I am going to start blogging again. For myself, if no one else. I have so much to say, so much built up.. but for now I have this to share..
For my 10th birthday I was in All Children's Hospital in St Petersburg Florida recovering from surgery. According to my medical records I had a cancerous cyst of unknown type. Ruptured membrane excised with surrounding tissue. I have a very visible unusual scar about 5 inches long across my left collarbone.
After surgery the wound was left open. They took daily cultures then figured it was easier to let it heal from the inside out and still be able to access the area until they figured out what it was. They never did figure it out. Every day, numerous times per day, they would come in, pull out the gauze, clean the wound and stuff it with more gauze. They had me in isolation in a room by myself. Every time they pulled out the old gauze it reopened the wound and was extremely painful. It took a long time to heal and left an evident scar.
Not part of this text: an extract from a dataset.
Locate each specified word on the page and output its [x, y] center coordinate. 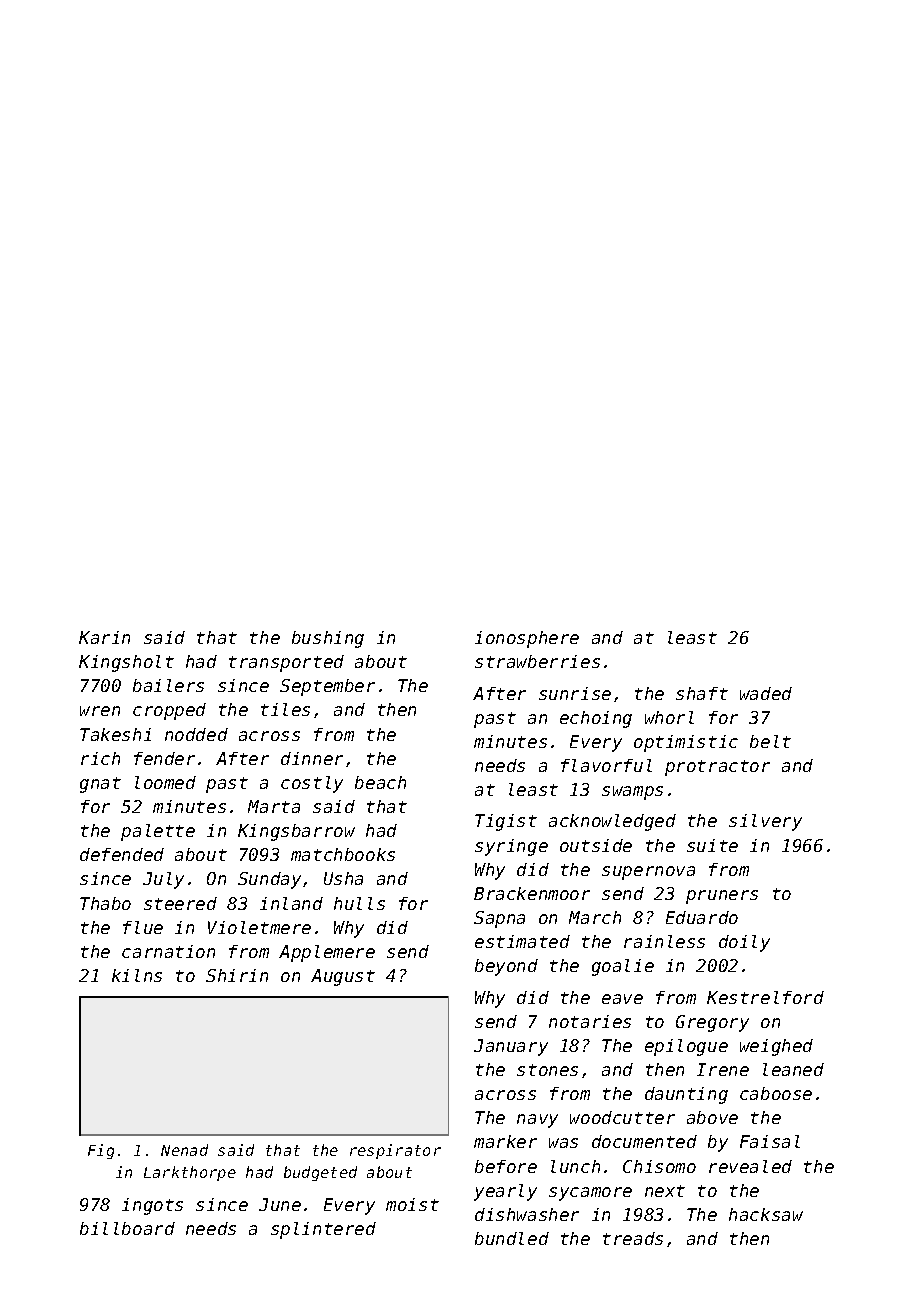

I have some emotional scars that remind me of that experience. Just when I think the pain is under control and healing has begun the wound is ripped open again, freshly bleeding with a new burst of pain.
I even have that same sense of isolation, of being alone, struggling with my recovery.
I keep thinking each time the gauze is ripped off if I just let it bleed till its done then the wound can heal. Stop trying to pad it, soften the pain. There is an end. There is light at the end of the tunnel, I just have to get there.
I have always felt strongly that you can forgive someone who hurts you, but they do not get a free pass to do it again just because they claim to love you or are related to you. I firmly believe that. It just gives me another person to grieve.
So I will recover, I will heal. I just need to guard my heart for a while longer.